Monday, October 23, 2023

Oil's Well That Ends Badly, Con't

Yet another massive oil giant consolidation buyout as Chevron buys Hess for $53 billion as record oil industry profits fuel tens of billions in stock buybacks and ludicrous executive bonuses, all while Americans continue to get robbed at the pump.

Chevron announced Monday that it has agreed to buy rival Hess in yet another oil industry consolidation deal.

Cash-rich oil giants are taking advantage of high prices and surging profits to snap up assets and boost returns for shareholders even as pressure builds for them to invest more in renewable energy.

The deal, worth $53 billion plus debt, would give Chevron even greater access to US shale production in Texas’ Permian Basin, a part of the industry where Chevron (CVX) has been a leader for years. Hess (HES) also has large oil assets in Guyana, which Chevron said would help grow its production over the next decade.

“This combination positions Chevron to strengthen our long-term performance and further enhance our advantaged portfolio by adding world-class assets,” said Chevron Chairman and CEO Mike Wirth.

Wirth said Chevron and Hess will be able to merge seamlessly, sharing “similar values and cultures,” including a commitment to “lowering carbon,” although environmental advocates have been very critical of oil companies’ slow acceptance of renewable energy alternatives.

Chevron said buying Hess would increase the company’s free cash flow, giving the company more cash on hand in the long term to do more share repurchases. Chevron said that it would increase buybacks of its stock by $2.5 billion to $20 billion a year.

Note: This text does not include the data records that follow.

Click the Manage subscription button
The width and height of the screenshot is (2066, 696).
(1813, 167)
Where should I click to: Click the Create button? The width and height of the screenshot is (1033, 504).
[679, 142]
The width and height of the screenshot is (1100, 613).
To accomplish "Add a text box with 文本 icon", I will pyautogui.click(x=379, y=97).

Critics have slammed oil companies for spending tens of billions of dollars on stock buybacks rather than easing the pain for consumers at the pump or investing more heavily in the energy transition. Already cash rich, oil companies have scored record profits after Russia’s invasion of Ukraine pinched oil supplies and sent prices higher.

ExxonMobil (XOM) last year made a record $1,874 of profit for every second during the course of 2022.

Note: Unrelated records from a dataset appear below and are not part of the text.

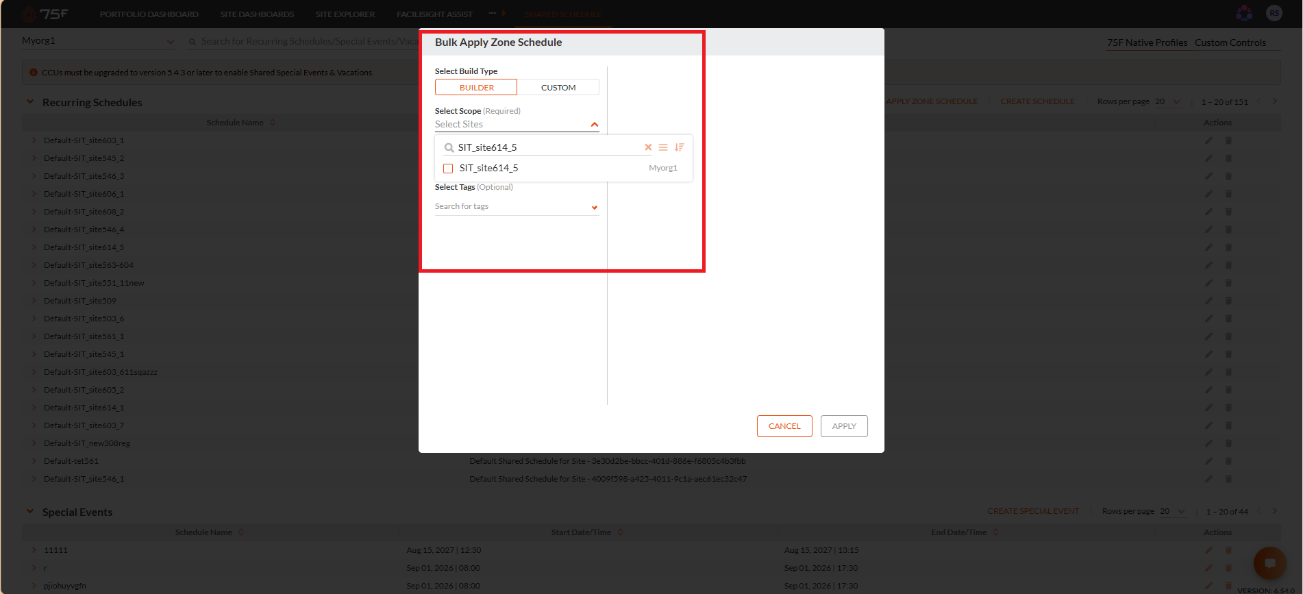Click into the SIT_site614_5 search field

click(x=548, y=147)
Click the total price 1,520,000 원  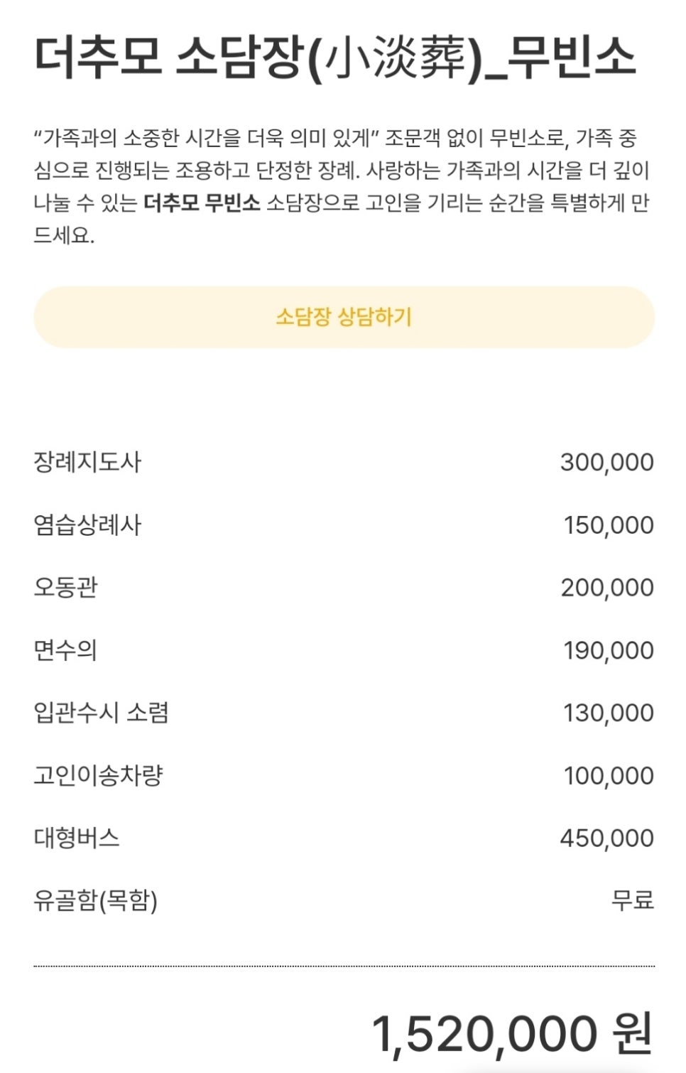[x=512, y=1033]
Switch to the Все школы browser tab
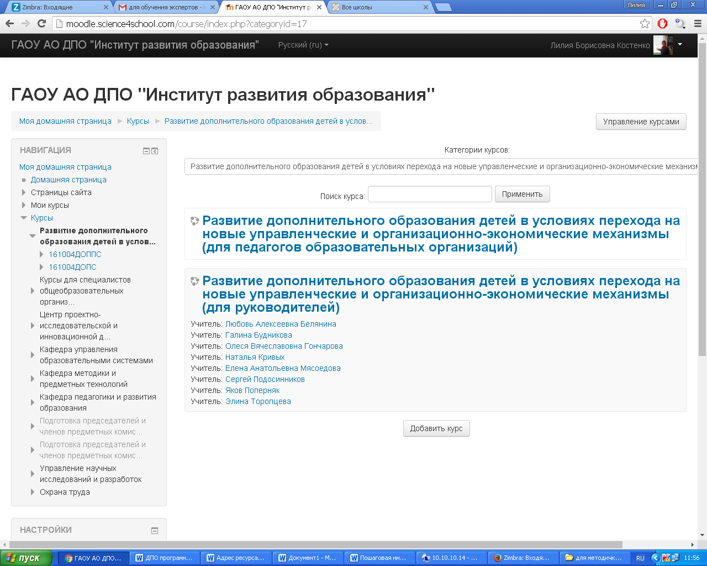Screen dimensions: 707x566 381,7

Those profits have made oil companies deal-happy. Two weeks ago, Exxon announced it would buy shale company Pioneer for $60 billion, a deal that would more than double Exxon’s Permian Basin operations if it is completed.

It’s not clear whether ExxonMobil or Chevron will face antitrust hurdles to completing their deals. The Biden administration has been far more active in challenging corporate power on antitrust grounds than recent administrations.

Shares of Chevron slipped 3% in premarket trading following the deal announcement, while Hess’ shares were slightly higher. Since the start of 2022, just ahead of the big run-up in oil prices following Russia’s full-scale invasion of Ukraine, Hess shares are up 120%, while Chevron shares are up 42%.
 
Again, the industry is raking in record profits at our expense and any efforts to do anything about it get opposed by two-thirds of Congress and two-thirds of SCOTUS, all while the planet roasts. Something's got to give soon, whether it's the oil industry or the people at the pump.

Oil's been hovering around $80 all year, with gas prices around $3.50 a gallon. A brand-new Middle East war sparked by Israel and Hamas will only drive oil back up above $100 a barrel or higher, and the industry titans will only get more money as a result.

Our unsustainable energy situation is getting even more unsustainable. A crack-up is coming and when it does, all bets are off.